Iranian Warships Return Home after Long Naval Mission
TEHRAN (Tasnim) – The Iranian Navy’s 29th fleet of warship returned home after a 100-day mission in the international waters and docked in the country’s southern port of Bandar Abbas on Sunday.
Having been deployed for an overseas mission on January 21, the 29th fleet of the Iranian warships returned home on Sunday after around 100 days of sailing in the international waters.
In a ceremony held at Bandar Abbas to welcome the naval group, Navy Commander Rear Admiral Habibollah Sayyari announced that the 29th fleet now holds the record for the longest naval mission in the high seas among the Iranian fleets.
“With nearly 100 days of sailing, the 29th fleet holds the record for (the longest) sailing period among the previously deployed fleets,” the commander explained.
On January 21, the 29th fleet departed Iran for naval mission in a bid to protect the country's cargo ships and oil tankers in the high seas.
It was comprised of Kharg logistic warship –capable of carrying helicopters— and Sabalan destroyer.
Earlier in January, Sayyari had described the purpose of the fleet’s mission as providing security for the Iranian vessels in the shipping lines of the high seas, noting that navy cadets would also receive necessary training in the voyage.
On April 8, the fleet docked in the Port of Djibouti in the Horn of Africa after 73 days of sailing.
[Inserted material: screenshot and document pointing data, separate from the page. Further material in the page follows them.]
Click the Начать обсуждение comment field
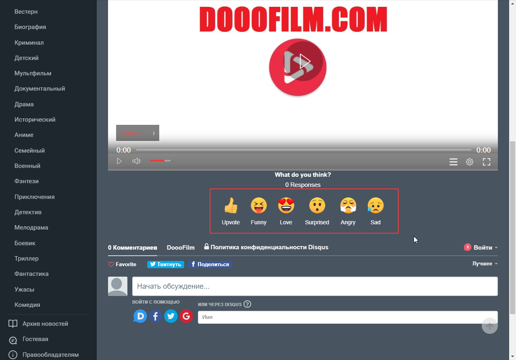This screenshot has width=516, height=360. (315, 286)
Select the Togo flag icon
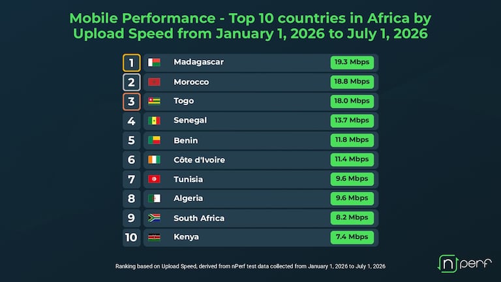Image resolution: width=501 pixels, height=282 pixels. click(x=154, y=101)
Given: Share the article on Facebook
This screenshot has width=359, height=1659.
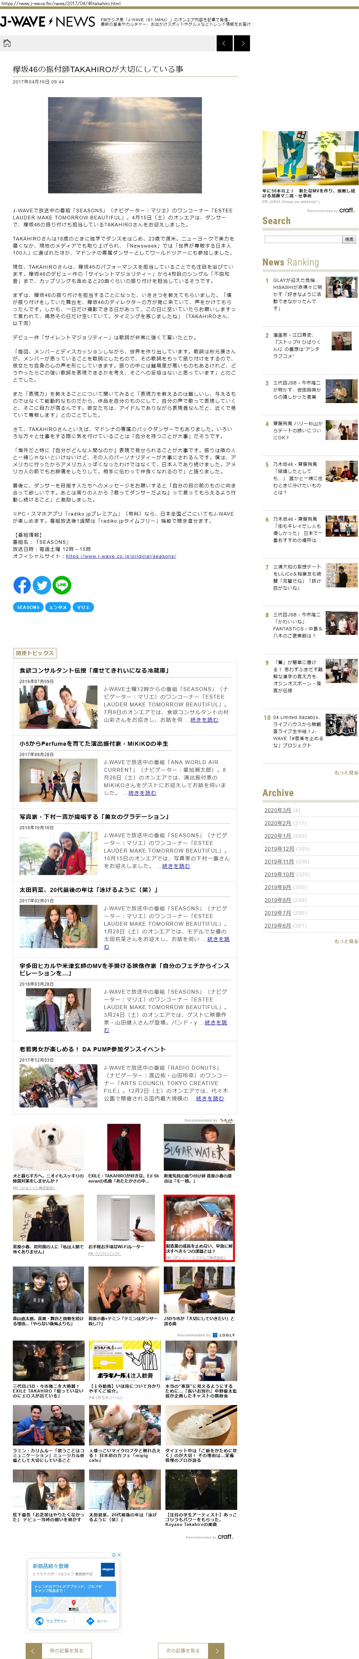Looking at the screenshot, I should pyautogui.click(x=22, y=585).
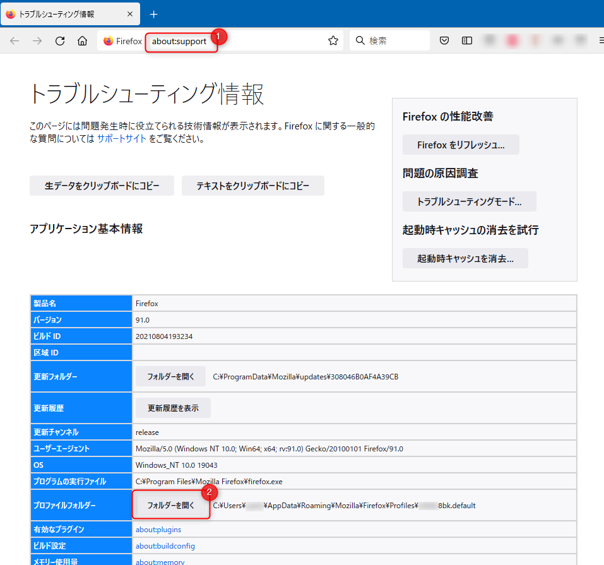Image resolution: width=604 pixels, height=565 pixels.
Task: Toggle the sidebar view icon
Action: pos(467,41)
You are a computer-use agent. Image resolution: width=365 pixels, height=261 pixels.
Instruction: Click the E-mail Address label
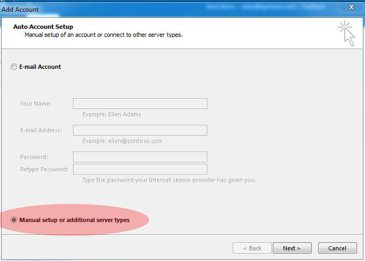[41, 130]
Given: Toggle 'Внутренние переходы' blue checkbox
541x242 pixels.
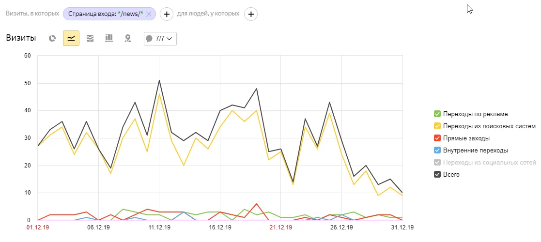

Before arriving at Djibouti, it had already sailed across the Gulf of Aden, the Red Sea, the Indian Ocean and had also berthed at the port of Salalah in Oman.
Later on April 20, the Iranian fleet docked at the Omani capital and port city of Muscat after 90 days of sailing in high seas.
The 29th fleet was initially planned to sail into the Atlantic Ocean, but the mission was changed due to bad weather conditions.
During its journey, the Iranian fleet performed a number of military operations against pirates, and foiled several attacks on the Iranian and foreign cargo ships and oil tankers which had been besieged by pirates.
In recent years, Iran’s naval forces have increased their presence in international waters to protect naval routes and provide security for merchant vessels and oil tankers.
In line with international efforts to combat piracy, the Iranian Navy has also been conducting anti-piracy patrols in the Gulf of Aden since November 2008 to safeguard the vessels involved in maritime trade, especially the ships and oil tankers owned or leased by Iran.